XML Data Management
Extensible Markup Language (XML) is a simple, very flexible text format derived from SGML (ISO 8879), originally designed to meet the challenges of large-scale electronic publishing. As a de facto standard of web data representation and exchange, many applications have been built on XML, for example, stock exchange, news subscribe, sensor network and so on. XML has made a great impact on Internet information management and integration. These changes have brought out many big challenges for managing semi-structured XML data..
  • Motivation
  • XML document can be modeled as a tree with labeled nodes, which is different from Relational Data Model, thus how to manage XML data in its’ native way is a new challenge for us. All existing methods about XML data management can be classified into two categories, one is storing XML data into relational databases, and the other is designing and storing XML data into native XML Databases. Native XML database system has attracted many researchers’ attention since it can keep the tree structure of XML data, take nodes or sub-tree as storage unit. The challenges include how to store XML data to support efficient query processing, how to update XML data, how to construct XML index and how to query matched results for a given query and so on.
  • XML Data Storage
  • By analyzing existing native XML storage technologies, we proposed storage XML data according to their schema information, and implemented four kinds of storage strategies, which can automatically cluster XML data to the same unit according to the features of the given XML document. Further, elements of the same type may be organized together or in document order according to query requirement. Such storage mechanism can greatly facilitate the query processing.The prototype, OrientStore, implemented by us was published in VLDB2003, which has been cited twice. Athena Vakal et al. said our method “The advantages of this approach are evident in several new applications” in their paper published in IEEE Internet Computing 9(2): 62-69 (2005).

    We have applied for a patent based on this method (No: 200410073869.5).

  • XML Numbering Scheme
  • We focus on range-code and XML Numbering update. The strategy for update is to reserve numbering space. The problem is how to reserve space and how to reallocate the space when necessary. We propose space reserving algorithm and renumbering algorithm respectively for this problem. Our experimental results show our method is effective and efficient, which can greatly reduce the cost of update and more than 85% data will not cause renumbering.

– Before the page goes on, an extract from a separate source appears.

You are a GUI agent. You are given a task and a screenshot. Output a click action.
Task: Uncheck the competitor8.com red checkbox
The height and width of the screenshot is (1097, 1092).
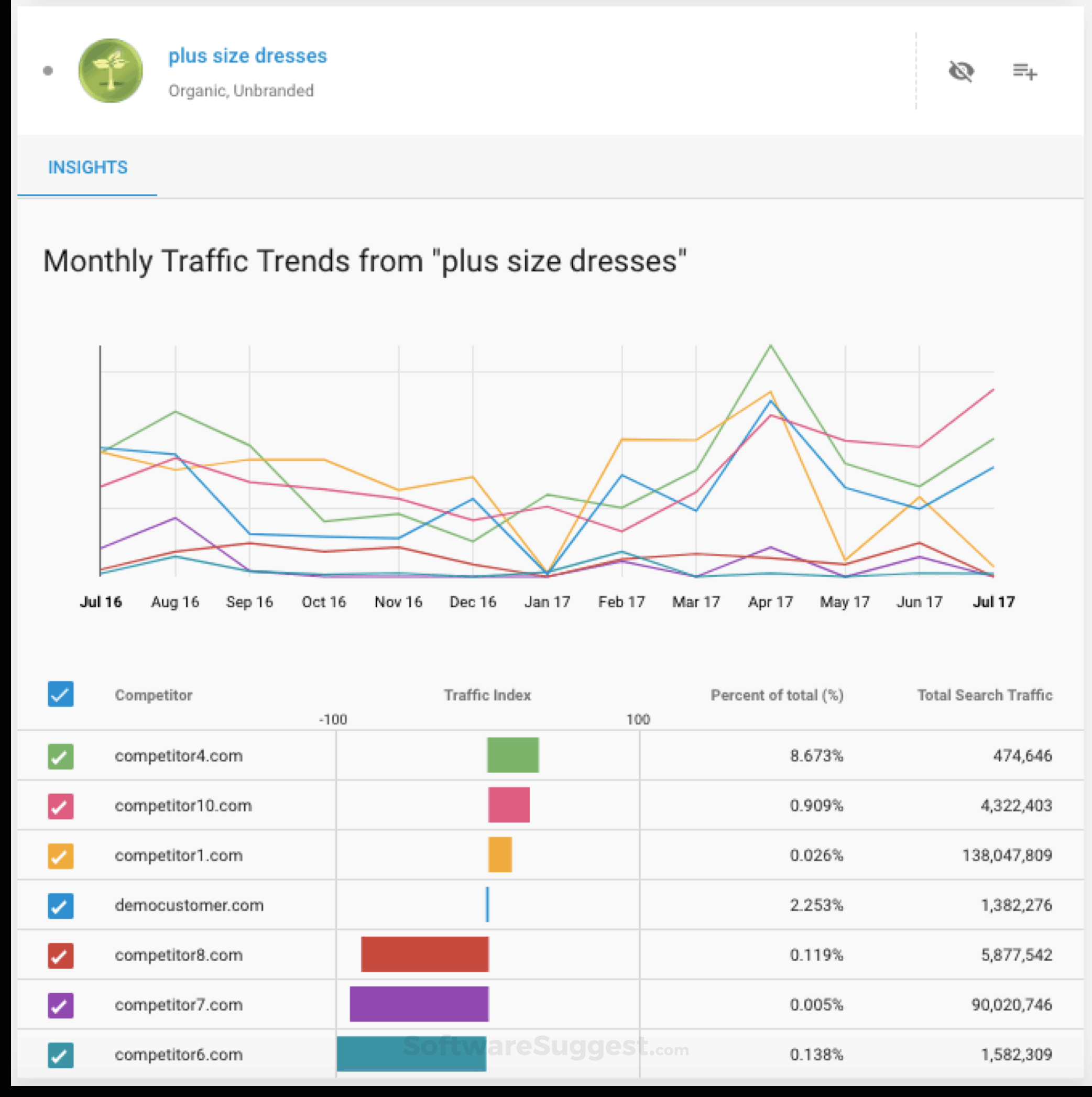(61, 955)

    This idea is published in WWWJ2005 and Journal of Software2005(5)

  • Indexing XML Data
  • We proposed sequence-based XML indexing, which aims at avoiding expensive join operations in query processing. It transforms structured XML data into sequences so that a structured query can be answered holistically through subsequence matching. We further introduced a performance oriented principle for sequencing tree structures. With query equivalence, XML queries can be performed through subsequence matching without join operations, post-processing, or other special handling for problems such as false alarms. We identify a class of sequencing methods for this purpose, and we presented a novel subsequence matching algorithm that observes query equivalence. Still, query equivalence is just a prerequisite for sequence-based XML indexing. Our goal is to find the best sequencing strategy with regard to the time and space complexity in indexing and querying XML data. To this end, we introduce a performance-oriented principle to guide the sequencing of tree structures. For any given XML dataset, the principle finds an optimal sequencing strategy according to its schema and its data distribution.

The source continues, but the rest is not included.